Per gli economisti, è l'Italia
il Paese dell'Eurozona più esposto all'aumento dei tassi d'interesse da parte della Banca Centrale Europea. Da un sondaggio condotto dal Financial Times è emerso che, in presenza di una crisi del debito, 9 esperti su 10 ritengono che la terza potenza economica dell'Unione Europea potrebbe essere a rischio di una vendita diffusa dei titoli di Stato.
Da quando, la scorsa estate, la BCE ha cominciato ad alzare il costo del denaro, i rendimenti dei BTP a 10 anni hanno ripreso a salire, arrivando sopra il 4,6% nella scorsa settimana.
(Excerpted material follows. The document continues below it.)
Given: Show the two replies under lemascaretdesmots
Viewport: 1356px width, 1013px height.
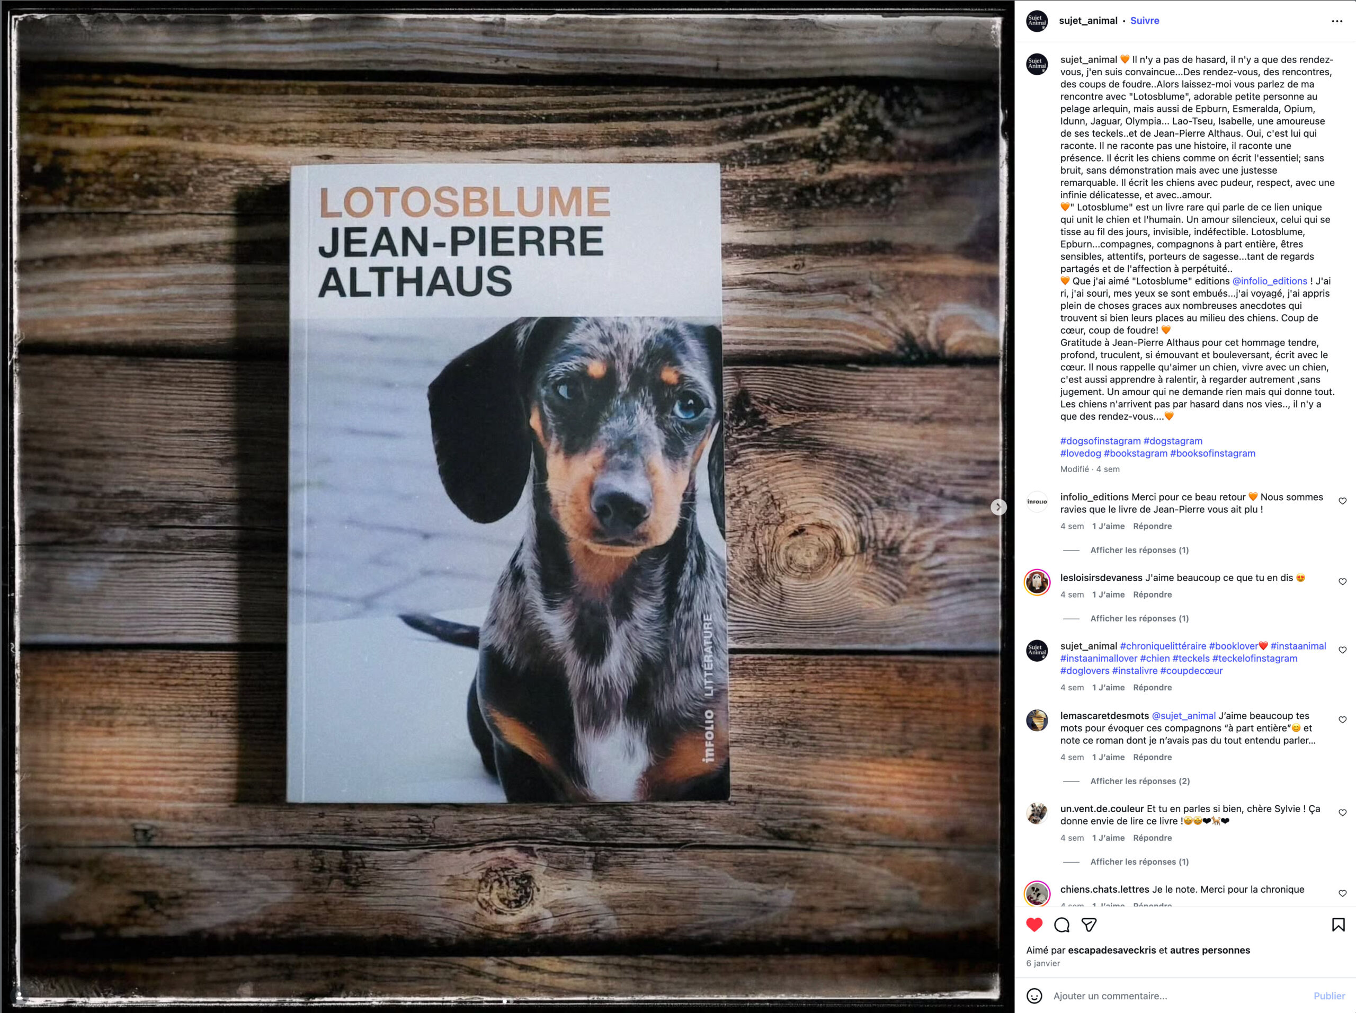Looking at the screenshot, I should click(x=1140, y=781).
Basti pensare che solo un anno fa erano poco oltre l'1%. Il problema di fondo è che il debito pubblico italiano è oltre il 145% del PIL e il pericolo è che costi di finanziamento più alti possano ripresentare la questione della sostenibilità, per tanti anni tenuta a bada dai tassi d'interesse ai minimi storici.
Ecco cosa pensano gli economisti
Il Governo Meloni sta seguendo una linea moderata, prestando attenzione al deficit fiscale. Secondo le stime dell'Esecutivo, il deficit dovrebbe scendere quest'anno al 4,5% sul PIL dal 5,6% del 2022, e al 3% nel 2024. Tuttavia, gli economisti temono che ciò potrebbe non essere sufficiente con l'inasprimento della politica monetaria dell'istituto guidato da
Christine Lagarde.
I falchi all'interno dell'Eurotower stanno facendo fronte comune per spingere la Banca Centrale ad aumentare i tassi dello 0,5% nei primi mesi del 2023. Di fronte a certe rimostranze, la posizione delle colombe appare sempre più debole e ciò potrebbe destare non poche preoccupazioni. Secondo Veronika Roharova, responsabile dell'economia dell'Area Euro presso la banca svizzera Credit Suisse, il nuovo Governo italiano finora non ha fornito elementi di preoccupazione anche se "le tensioni potrebbero arrivare con il rallentamento della crescita, l'aumento dei tassi d'interesse e la ripresa delle emissioni di debito".
A giudizio di Silvia Ardagna, capo economista europeo di Barclays, "l'elevato stock di debito, l'alto deficit fiscale e la necessità di ulteriori misure di sostegno energetico rendono i mercati molto preoccupati". Addirittura Ludovic Subran, capo economista di Allianz, ritiene che nell'Eurozona si possa configurare una situazione simile a quella del 2012, quando vi fu il crollo del mercato obbligazionario. "Le capacità fiscali sono diverse tra i Paesi senza il pesante intervento della BCE", ha sottolineato l'esperto.
Jesper Rangvid, professore di finanza alla Copenhagen Business School, ha affermato che la BCE è stata troppo lenta nel riconoscere la non temporaneità dell'inflazione, ma a suo avviso alla fine potrebbe non stringere abbastanza per i problemi che causerebbe all'Italia. Dello stesso avviso risulta essere Mujtaba Rahman, Amministratore Delegato per l'Europa per la società di consulenza Eurasia Group, che ha affermato che una recessione più profonda nel 2024 rischia di generare ulteriore pressione per i Paesi ad alto deficit e debito. Di conseguenza, "il percorso per la politica monetaria da parte della BCE potrebbe essere più morbido".